Work request:
Repeat every record exactly.

Records for the task:
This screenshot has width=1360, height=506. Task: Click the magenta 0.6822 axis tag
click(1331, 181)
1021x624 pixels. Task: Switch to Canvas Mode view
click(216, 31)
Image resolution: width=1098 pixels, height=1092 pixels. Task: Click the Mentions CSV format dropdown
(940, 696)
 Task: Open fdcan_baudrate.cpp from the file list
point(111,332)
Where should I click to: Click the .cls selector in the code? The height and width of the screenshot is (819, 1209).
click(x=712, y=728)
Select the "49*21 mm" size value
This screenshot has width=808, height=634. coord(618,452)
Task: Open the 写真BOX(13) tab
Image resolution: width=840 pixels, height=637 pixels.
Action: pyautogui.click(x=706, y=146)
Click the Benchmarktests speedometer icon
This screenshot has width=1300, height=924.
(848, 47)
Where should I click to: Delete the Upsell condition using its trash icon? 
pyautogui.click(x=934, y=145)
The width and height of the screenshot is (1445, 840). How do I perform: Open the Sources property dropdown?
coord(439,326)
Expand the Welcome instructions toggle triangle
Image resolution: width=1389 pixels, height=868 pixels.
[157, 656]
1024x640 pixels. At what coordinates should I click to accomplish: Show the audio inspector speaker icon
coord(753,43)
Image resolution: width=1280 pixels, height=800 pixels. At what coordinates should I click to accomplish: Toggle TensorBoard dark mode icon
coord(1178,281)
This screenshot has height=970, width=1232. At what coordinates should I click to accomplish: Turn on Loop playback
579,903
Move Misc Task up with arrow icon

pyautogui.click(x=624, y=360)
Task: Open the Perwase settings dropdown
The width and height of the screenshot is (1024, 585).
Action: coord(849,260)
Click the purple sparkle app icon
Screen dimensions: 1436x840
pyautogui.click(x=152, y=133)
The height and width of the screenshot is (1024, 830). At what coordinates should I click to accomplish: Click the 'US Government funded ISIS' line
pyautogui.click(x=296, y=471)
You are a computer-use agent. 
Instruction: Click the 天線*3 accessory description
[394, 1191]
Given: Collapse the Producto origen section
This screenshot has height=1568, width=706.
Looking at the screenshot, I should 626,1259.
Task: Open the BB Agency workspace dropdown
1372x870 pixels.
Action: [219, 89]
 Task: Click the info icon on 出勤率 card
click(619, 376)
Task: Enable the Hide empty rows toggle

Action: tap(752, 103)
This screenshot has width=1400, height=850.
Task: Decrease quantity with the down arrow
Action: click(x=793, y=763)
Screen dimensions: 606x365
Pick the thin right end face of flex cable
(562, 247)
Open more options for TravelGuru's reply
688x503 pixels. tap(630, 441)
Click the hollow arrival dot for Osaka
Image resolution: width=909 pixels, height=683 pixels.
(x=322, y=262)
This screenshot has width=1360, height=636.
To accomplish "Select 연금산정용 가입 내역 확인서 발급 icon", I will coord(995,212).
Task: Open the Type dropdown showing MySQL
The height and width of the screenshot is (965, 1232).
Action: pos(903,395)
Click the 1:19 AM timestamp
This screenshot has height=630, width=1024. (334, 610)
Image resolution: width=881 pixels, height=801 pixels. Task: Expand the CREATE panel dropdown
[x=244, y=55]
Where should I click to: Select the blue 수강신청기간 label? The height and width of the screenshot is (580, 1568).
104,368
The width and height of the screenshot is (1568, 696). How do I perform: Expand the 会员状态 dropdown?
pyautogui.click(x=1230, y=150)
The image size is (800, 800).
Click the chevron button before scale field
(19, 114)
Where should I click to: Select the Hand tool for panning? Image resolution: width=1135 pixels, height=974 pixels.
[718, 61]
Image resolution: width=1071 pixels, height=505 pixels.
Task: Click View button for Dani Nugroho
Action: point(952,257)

Solution to the problem:
This screenshot has width=1360, height=506. Task: Click the magenta 0.6822 axis tag
click(1331, 181)
1021x624 pixels. Task: Switch to Canvas Mode view
click(216, 31)
Image resolution: width=1098 pixels, height=1092 pixels. Task: Click the Mentions CSV format dropdown
(940, 696)
 Task: Open fdcan_baudrate.cpp from the file list
point(111,332)
Where should I click to: Click the .cls selector in the code? The height and width of the screenshot is (819, 1209).
click(x=712, y=728)
Select the "49*21 mm" size value
This screenshot has width=808, height=634. coord(618,452)
Task: Open the 写真BOX(13) tab
Image resolution: width=840 pixels, height=637 pixels.
Action: pyautogui.click(x=706, y=146)
Click the Benchmarktests speedometer icon
This screenshot has width=1300, height=924.
(848, 47)
Where should I click to: Delete the Upsell condition using its trash icon? 
pyautogui.click(x=934, y=145)
The width and height of the screenshot is (1445, 840). How do I perform: Open the Sources property dropdown?
coord(439,326)
Expand the Welcome instructions toggle triangle
Image resolution: width=1389 pixels, height=868 pixels.
[157, 656]
1024x640 pixels. At what coordinates should I click to accomplish: Show the audio inspector speaker icon
coord(753,43)
Image resolution: width=1280 pixels, height=800 pixels. At what coordinates should I click to accomplish: Toggle TensorBoard dark mode icon
coord(1178,281)
This screenshot has height=970, width=1232. At what coordinates should I click to accomplish: Turn on Loop playback
579,903
Move Misc Task up with arrow icon

pyautogui.click(x=624, y=360)
Task: Open the Perwase settings dropdown
The width and height of the screenshot is (1024, 585).
Action: coord(849,260)
Click the purple sparkle app icon
Screen dimensions: 1436x840
pyautogui.click(x=152, y=133)
The height and width of the screenshot is (1024, 830). At what coordinates should I click to accomplish: Click the 'US Government funded ISIS' line
pyautogui.click(x=296, y=471)
You are a computer-use agent. 
Instruction: Click the 天線*3 accessory description
[394, 1191]
Given: Collapse the Producto origen section
This screenshot has height=1568, width=706.
Looking at the screenshot, I should 626,1259.
Task: Open the BB Agency workspace dropdown
1372x870 pixels.
Action: [219, 89]
 Task: Click the info icon on 出勤率 card
click(619, 376)
Task: Enable the Hide empty rows toggle

Action: tap(752, 103)
This screenshot has width=1400, height=850.
Task: Decrease quantity with the down arrow
Action: click(x=793, y=763)
Screen dimensions: 606x365
Pick the thin right end face of flex cable
(562, 247)
Open more options for TravelGuru's reply
688x503 pixels. tap(630, 441)
Click the hollow arrival dot for Osaka
Image resolution: width=909 pixels, height=683 pixels.
(x=322, y=262)
This screenshot has width=1360, height=636.
To accomplish "Select 연금산정용 가입 내역 확인서 발급 icon", I will coord(995,212).
Task: Open the Type dropdown showing MySQL
The height and width of the screenshot is (965, 1232).
Action: pos(903,395)
Click the 1:19 AM timestamp
This screenshot has height=630, width=1024. (334, 610)
Image resolution: width=881 pixels, height=801 pixels. Task: Expand the CREATE panel dropdown
[x=244, y=55]
Where should I click to: Select the blue 수강신청기간 label? The height and width of the screenshot is (580, 1568).
104,368
The width and height of the screenshot is (1568, 696). How do I perform: Expand the 会员状态 dropdown?
pyautogui.click(x=1230, y=150)
The image size is (800, 800).
Click the chevron button before scale field
(19, 114)
Where should I click to: Select the Hand tool for panning? Image resolution: width=1135 pixels, height=974 pixels.
[718, 61]
Image resolution: width=1071 pixels, height=505 pixels.
Task: Click View button for Dani Nugroho
Action: point(952,257)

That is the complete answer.